Une femme appartenant aux 0,00001 % de la population mondiale capables de se souvenir de chaque instant de leur vie raconte ce qu’implique cette maladie extrêmement rare

Imaginez pouvoir revivre chaque moment de votre vie comme si c’était hier. La tenue que vous portiez un mardi de mai il y a 20 ans, le goût exact de votre petit-déjeuner un matin de collège, ou la voix précise de votre institutrice de CE1… Intrigant, non ? Pourtant, pour certaines personnes, c’est la réalité quotidienne. Mais est-ce vraiment un superpouvoir ? Ce n’est pas si évident…
Quand le cerveau se transforme en bibliothèque vivante
Rebecca Sharrock et Emily Nash ont un point commun rarissime : elles font partie d’un groupe infime de personnes dans le monde à vivre avec ce que les scientifiques appellent la mémoire autobiographique hautement supérieure, ou HSAM. Autrement dit, elles sont capables de se rappeler avec une précision remarquable presque chaque jour de leur vie.
Emily décrit son cerveau comme un immense calendrier mental. Chaque date s’y affiche comme un film qu’elle peut faire défiler à volonté. Un 4 juillet 2002 ? Elle peut raconter ce qu’elle a mangé, comment elle était habillée et même ce qui l’a fait rire.
Se souvenir… même de ses premiers pas
Oui, vous avez bien lu. Emily affirme même se souvenir du moment où elle a appris à marcher. Une scène qu’elle raconte avec une clarté frappante : ses parents qui la poursuivent dans la maison, fiers et amusés, alors qu’elle découvre la joie de gambader. Des souvenirs que la plupart d’entre nous n’ont que sur les photos de famille, mais qui, pour elle, sont gravés de façon très nette dans son esprit.
Un don qui a ses zones d’ombre
Mais derrière cette capacité hors norme se cache une réalité beaucoup plus nuancée. Rebecca, elle aussi dotée de cette mémoire particulière, parle même d’un véritable poids mental. « Je suis souvent distraite par des souvenirs spontanés, qui peuvent surgir à tout moment, sans prévenir », confie-t-elle.
Imaginez revivre un souvenir triste ou stressant avec autant de force qu’au moment où il s’est produit… même des années après. Rebecca explique que lorsqu’un souvenir d’enfance refait surface, ses émotions sont celles de la petite fille qu’elle était alors. Déconcertant, non ?
Quand l’émotion s’invite sans prévenir
Le plus difficile, pour ces femmes, ce n’est pas tant de se souvenir, mais de ressentir. Chaque souvenir ravive les émotions d’origine, comme si elles étaient encore là, tapies dans un coin de leur esprit. « Ce n’est pas que je refuse d’aller de l’avant », confie Rebecca, « c’est que les souvenirs reviennent avec une telle intensité qu’ils me submergent. »

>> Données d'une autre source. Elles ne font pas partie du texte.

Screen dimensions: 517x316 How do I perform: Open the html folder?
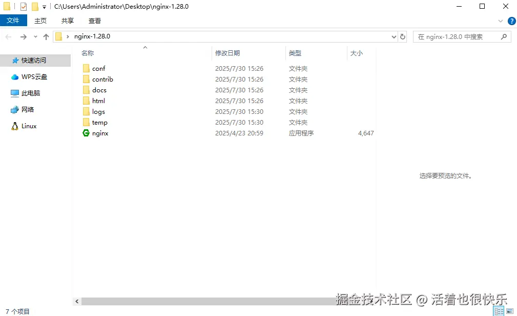[97, 101]
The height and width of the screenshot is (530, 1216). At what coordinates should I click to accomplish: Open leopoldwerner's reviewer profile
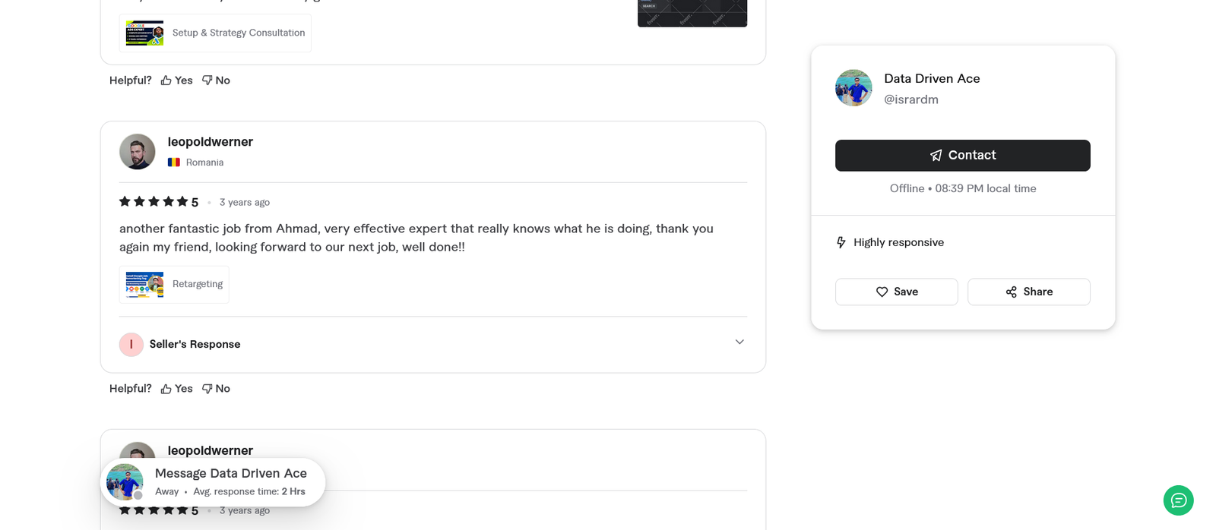210,141
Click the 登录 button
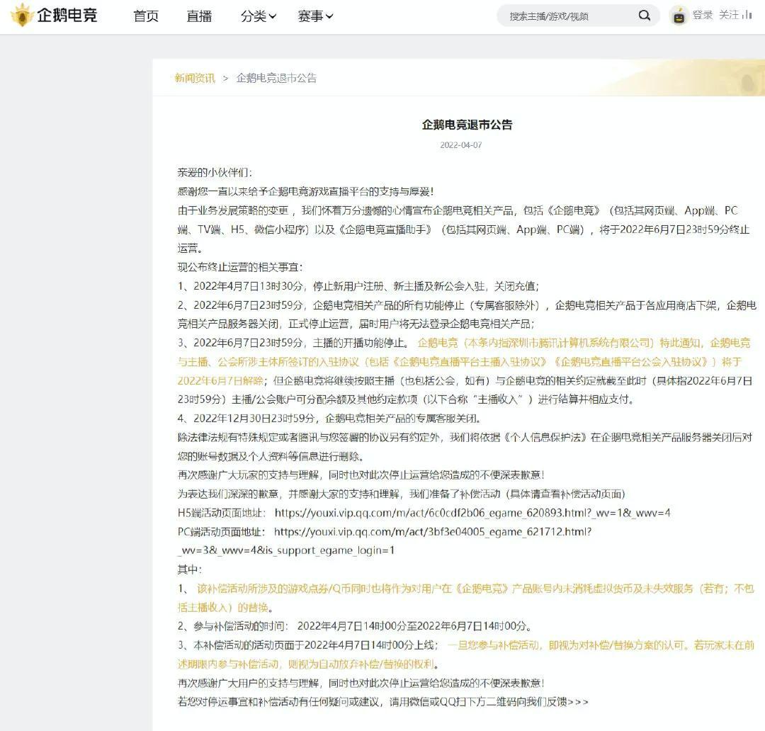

Une réalité que peu de gens comprennent, et qui peut parfois isoler. « On pense que je m’attarde sur le négatif, mais je ne choisis pas ces retours dans le passé », précise-t-elle.
Vivre avec une mémoire qui ne fait jamais pause
Au fond, ce que Rebecca et Emily racontent, c’est une autre façon d’habiter sa mémoire. Si beaucoup rêveraient de ne jamais rien oublier, elles nous rappellent que l’oubli a parfois du bon. Laisser les souvenirs s’estomper avec le temps, c’est aussi ce qui nous aide à avancer, à guérir, à grandir.
Elles doivent apprendre à vivre avec ce flot continu de souvenirs, à accueillir ces fragments du passé comme on feuillette un vieux livre… sans se laisser happer.